Recently, however, there has been a slowdown in private equity healthcare deals. Between January 1, 2012 and September 11, 2012, there were 292 global private equity healthcare deals totaling $14.26 billion. ((Luisa Beltran, Private Equity Healthcare Deal Volume Plummets 65%, peHUB (Sept. 13, 2013), http://www.pehub.com/2013/09/13/private-equity-healthcare-deals-fall-65/.)) Through the same period this year there have been 268 deals, yet they have totaled only $5 billion in value. ((Id.)) While there have been a relatively high number of transactions this year, deal value is down roughly 65% year to year. ((Id.)) Although there have not been many large private equity deals, there has been a great amount of activity in the middle-market. ((Id.)) In fact there may not have been much of a drop off at all from last year to this year if looking strictly at these middle-market deals. ((Id.)) Similarly, venture capital healthcare investments have trended downward as well. Venture capital investments in healthcare were $1.16 billion in the third quarter of 2013, the lowest in the previous five quarters. ((Lindsey Alexander, Don’t let the IPOs fool you. Healthcare deal activity and funding were down in Q3, MedCity News (Oct. 10, 2013, 9:14 AM), http://medcitynews.com/2013/10/dont-let-ipos-fool-healthcare-financing-q3/.))

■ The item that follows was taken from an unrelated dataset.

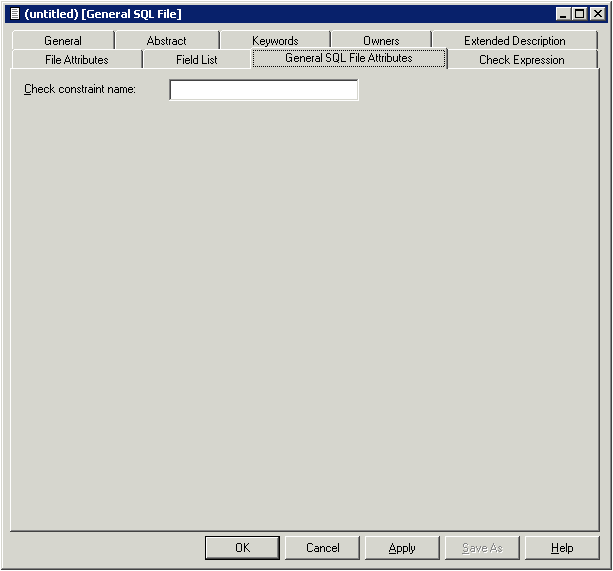Select the General SQL File Attributes tab
Image resolution: width=613 pixels, height=571 pixels.
[348, 59]
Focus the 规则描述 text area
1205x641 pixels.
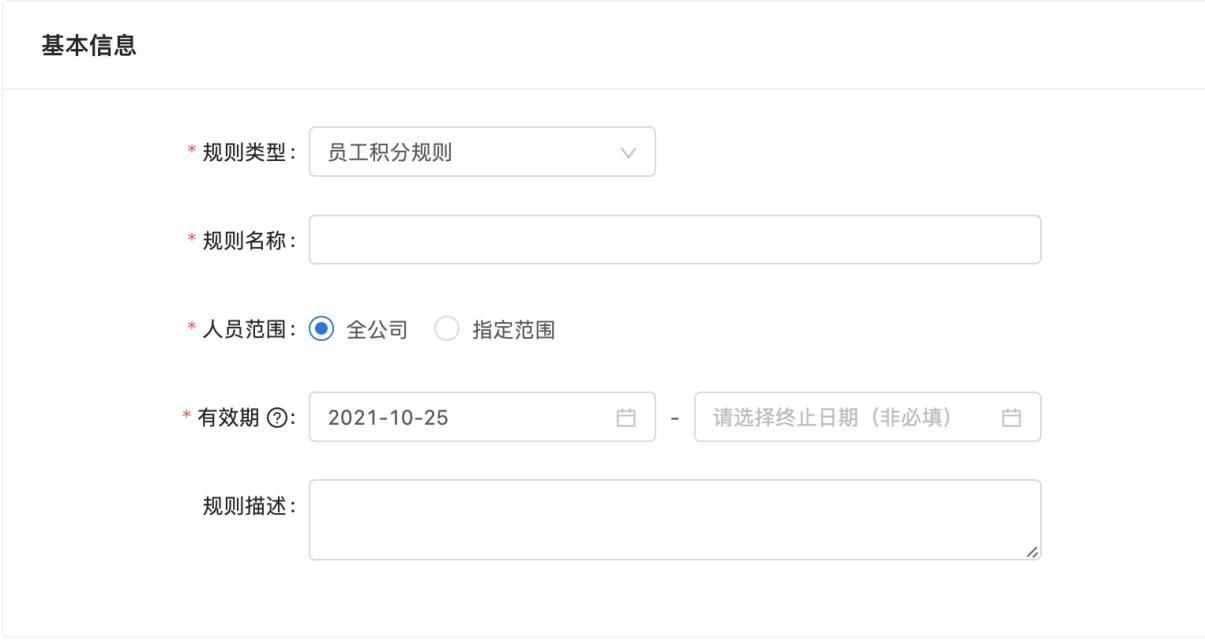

While the opportunity for mega-deals may not currently be present, the sector remains a strong one. The downturn is likely due to temporary conditions, rather than chronic structural problems. For example, the Affordable Care Act has likely had a cooling effect on healthcare investment. ((Beltran, supra note 2.)) As the program goes into full effect, much of the uncertainty it created for investors should be expected to dissipate leaving investors with time to react to its implementation. One interesting development that may provide an investment opportunity going forward is the increasing use of Information Technology in healthcare. ((Kirk Falconer, Rebooting healthcare – venture capital investing in life sciences takes a new direction, peHUB (Oct. 7, 2013), http://www.pehub.com/2013/10/07/rebooting-healthcare-venture-capital-investing-life-sciences-takes-new-direction/.)) Overall demand for healthcare will not be decreasing any time soon, but the increasing use of IT in healthcare highlights an interesting aspect of how that demand is allocated. Moving forward, investors may be best suited to create value by investing in middle-market healthcare companies, and in healthcare technology.